Return every line of the data that contains the word "perform", treating uppercase and lowercase letters as distinct.

____

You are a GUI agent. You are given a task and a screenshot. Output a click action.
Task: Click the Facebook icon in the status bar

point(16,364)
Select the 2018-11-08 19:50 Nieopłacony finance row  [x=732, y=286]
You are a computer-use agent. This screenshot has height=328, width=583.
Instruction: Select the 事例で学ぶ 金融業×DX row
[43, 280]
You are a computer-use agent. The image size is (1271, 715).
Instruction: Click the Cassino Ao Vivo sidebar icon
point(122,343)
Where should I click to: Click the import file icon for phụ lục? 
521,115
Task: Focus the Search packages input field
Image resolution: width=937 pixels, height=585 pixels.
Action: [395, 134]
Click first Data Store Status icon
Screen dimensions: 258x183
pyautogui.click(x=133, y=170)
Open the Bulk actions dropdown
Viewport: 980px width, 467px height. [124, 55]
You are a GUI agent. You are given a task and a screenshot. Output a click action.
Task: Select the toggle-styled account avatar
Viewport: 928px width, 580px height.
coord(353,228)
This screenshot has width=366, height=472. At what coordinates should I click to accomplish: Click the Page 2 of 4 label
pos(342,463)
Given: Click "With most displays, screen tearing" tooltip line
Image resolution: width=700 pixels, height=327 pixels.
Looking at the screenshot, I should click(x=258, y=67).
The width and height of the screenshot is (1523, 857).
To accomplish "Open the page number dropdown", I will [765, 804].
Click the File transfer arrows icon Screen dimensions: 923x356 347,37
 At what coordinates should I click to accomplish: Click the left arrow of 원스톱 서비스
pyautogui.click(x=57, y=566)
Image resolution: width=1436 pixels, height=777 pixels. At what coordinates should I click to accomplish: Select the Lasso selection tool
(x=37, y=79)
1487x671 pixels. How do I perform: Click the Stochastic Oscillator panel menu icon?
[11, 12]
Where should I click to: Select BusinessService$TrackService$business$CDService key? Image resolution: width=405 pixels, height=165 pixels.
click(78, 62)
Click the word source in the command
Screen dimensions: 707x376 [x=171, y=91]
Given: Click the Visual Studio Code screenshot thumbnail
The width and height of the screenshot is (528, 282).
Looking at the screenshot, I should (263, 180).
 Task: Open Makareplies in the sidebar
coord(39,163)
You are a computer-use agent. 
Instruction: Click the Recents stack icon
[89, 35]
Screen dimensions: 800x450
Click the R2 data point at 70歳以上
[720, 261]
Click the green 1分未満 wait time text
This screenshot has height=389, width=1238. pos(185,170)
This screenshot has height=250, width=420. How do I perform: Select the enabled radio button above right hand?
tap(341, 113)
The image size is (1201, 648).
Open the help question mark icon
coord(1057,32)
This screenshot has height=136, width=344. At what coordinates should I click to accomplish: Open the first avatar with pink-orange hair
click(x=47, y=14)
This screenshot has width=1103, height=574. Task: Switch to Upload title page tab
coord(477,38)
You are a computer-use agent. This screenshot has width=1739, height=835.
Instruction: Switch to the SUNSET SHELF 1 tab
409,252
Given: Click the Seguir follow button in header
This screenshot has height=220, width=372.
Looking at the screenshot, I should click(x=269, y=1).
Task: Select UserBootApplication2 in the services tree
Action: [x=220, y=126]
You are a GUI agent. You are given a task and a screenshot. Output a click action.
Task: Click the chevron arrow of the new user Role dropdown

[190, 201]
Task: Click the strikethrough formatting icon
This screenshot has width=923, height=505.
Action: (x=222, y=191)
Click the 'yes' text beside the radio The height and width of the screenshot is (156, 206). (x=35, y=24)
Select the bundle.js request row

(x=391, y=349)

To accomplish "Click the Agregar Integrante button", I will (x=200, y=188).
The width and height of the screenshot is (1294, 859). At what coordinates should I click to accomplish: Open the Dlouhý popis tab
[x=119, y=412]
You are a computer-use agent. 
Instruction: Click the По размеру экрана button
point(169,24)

____

■ EXERCISE RESPONSE
1487x671 pixels. How do I perform: Click the Stochastic Oscillator panel menu icon?
This screenshot has height=250, width=420. How do I perform: Select the enabled radio button above right hand?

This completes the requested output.